Lets look at the three qualifications of tongues that I mentioned before starting with the third and working backwards.  3) That the heavenly language was one for the personal and private prayer time between the speaker and God, not for the public.Tongues is supposed to be a "heavenly language" that one uses to communicate with God when our language isn't enough. Art absolutely does this. I believe that art is a form of "language" and one that can speak far more powerfully and clearly than the English that I speak. Most aestheticians and artists talk of art as language, it is core to their explanation of what art is and what it does. Also, I have experienced a communion with God on the spiritual level while doing every art I do - song writitng, acting, directing, choreographing, painting, etc. So art absolutely fits this category.

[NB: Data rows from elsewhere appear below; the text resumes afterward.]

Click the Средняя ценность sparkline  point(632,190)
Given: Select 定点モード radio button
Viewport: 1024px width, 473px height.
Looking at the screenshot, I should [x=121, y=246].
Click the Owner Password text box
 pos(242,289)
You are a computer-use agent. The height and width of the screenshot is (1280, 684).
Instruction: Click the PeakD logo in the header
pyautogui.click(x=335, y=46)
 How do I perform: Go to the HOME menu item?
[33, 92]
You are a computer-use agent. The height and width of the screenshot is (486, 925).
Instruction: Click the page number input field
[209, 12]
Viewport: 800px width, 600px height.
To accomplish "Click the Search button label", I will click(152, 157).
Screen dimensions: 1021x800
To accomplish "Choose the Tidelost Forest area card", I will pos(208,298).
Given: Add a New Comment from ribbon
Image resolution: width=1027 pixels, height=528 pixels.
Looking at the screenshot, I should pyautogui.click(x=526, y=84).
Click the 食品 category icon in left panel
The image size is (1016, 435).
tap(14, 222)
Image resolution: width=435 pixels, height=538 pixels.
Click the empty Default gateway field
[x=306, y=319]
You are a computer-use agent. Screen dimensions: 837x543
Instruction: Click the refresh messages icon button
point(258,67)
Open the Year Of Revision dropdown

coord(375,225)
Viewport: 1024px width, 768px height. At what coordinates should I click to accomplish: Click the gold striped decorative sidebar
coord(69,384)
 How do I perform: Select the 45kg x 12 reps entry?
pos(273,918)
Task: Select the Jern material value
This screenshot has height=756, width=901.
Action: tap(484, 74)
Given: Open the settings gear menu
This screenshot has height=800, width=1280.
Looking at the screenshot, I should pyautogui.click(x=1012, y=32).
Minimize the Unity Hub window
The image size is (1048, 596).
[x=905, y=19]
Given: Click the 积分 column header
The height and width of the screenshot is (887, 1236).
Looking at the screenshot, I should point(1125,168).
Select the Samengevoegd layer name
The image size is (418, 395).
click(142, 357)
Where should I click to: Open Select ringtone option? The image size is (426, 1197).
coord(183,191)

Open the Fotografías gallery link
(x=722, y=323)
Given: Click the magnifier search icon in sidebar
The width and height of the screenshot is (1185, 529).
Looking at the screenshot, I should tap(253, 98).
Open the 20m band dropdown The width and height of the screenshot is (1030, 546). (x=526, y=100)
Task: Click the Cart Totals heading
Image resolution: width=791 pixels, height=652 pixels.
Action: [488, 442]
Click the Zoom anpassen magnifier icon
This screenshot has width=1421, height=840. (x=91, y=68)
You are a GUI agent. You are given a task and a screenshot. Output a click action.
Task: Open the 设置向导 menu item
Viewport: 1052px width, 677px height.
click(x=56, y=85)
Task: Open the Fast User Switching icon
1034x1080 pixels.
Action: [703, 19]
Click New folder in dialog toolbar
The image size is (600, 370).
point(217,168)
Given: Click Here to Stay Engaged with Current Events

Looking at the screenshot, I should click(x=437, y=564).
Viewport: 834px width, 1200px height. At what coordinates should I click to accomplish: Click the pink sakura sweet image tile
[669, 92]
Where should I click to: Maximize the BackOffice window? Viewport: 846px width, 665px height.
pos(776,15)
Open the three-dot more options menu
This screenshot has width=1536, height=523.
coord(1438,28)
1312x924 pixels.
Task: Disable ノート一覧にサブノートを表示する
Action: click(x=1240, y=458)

2) That the message spoken aloud in public through the medium of tongues would also have an interpreter that would interpret the tongues. Interestingly enough, art fulfills this as well. Almost everyone in the public who perceives an art work will interpret it. Add to that the many heads of churches, museum curators, artistic directors, art teachers, critics and the like that will interpret the artwork for the audience. The art can be interpreted personally by each member of society and publicly by people who have been set aside to critique or review the art form.

Last and the most outrageous and miraculous form of tongues was at the Pentecost. This was the Holy Spirit moving in an amazing way in a way that I haven't ever seen since I have been alive...or had I? 1) That tongues of flames came over the disciples heads and gave them the ability to speak in a tongues that people of different languages could all understand at the same time as in the Pentecost. I must admit that I have never seen tongues of flames over anyone's head to date, but the idea that one would speak a heavenly language that all cultures and societies across the globe could understand at once IS actually possible with art. As a matter of fact in his book Art in Action Nicholas Woltersdorff cites a cross cultural study that was done in the arts. In this study, random people were selected from all over the globe and they were to look at one hundred pieces of art. The study then had them commit to which pieces they liked and which they didn't. All of the participants chose seventy five percent of the same art works as being the pieces they personally enjoyed. The implications of this study go further than the commentary in this blog but it does point out that over seventy five percent of a grouping of artworks spoke personally to a cross cultural group. This is astounding! To me, this is strong evidence that art is a language that all cultures can potentially understand.

So I believe that my wife was right without a doubt, but I find it more amazing that art fulfills all three of the ways the gift of tongues manifests AT THE SAME TIME! I am not discounting anyone's heavenly language. I do believe that tongues works in the way we often see it happen. It is so unusual, God must love it, because our God is a God of mystery and wonder and miracle. But this theory of art as the gift of tongues is certainly one worth pondering.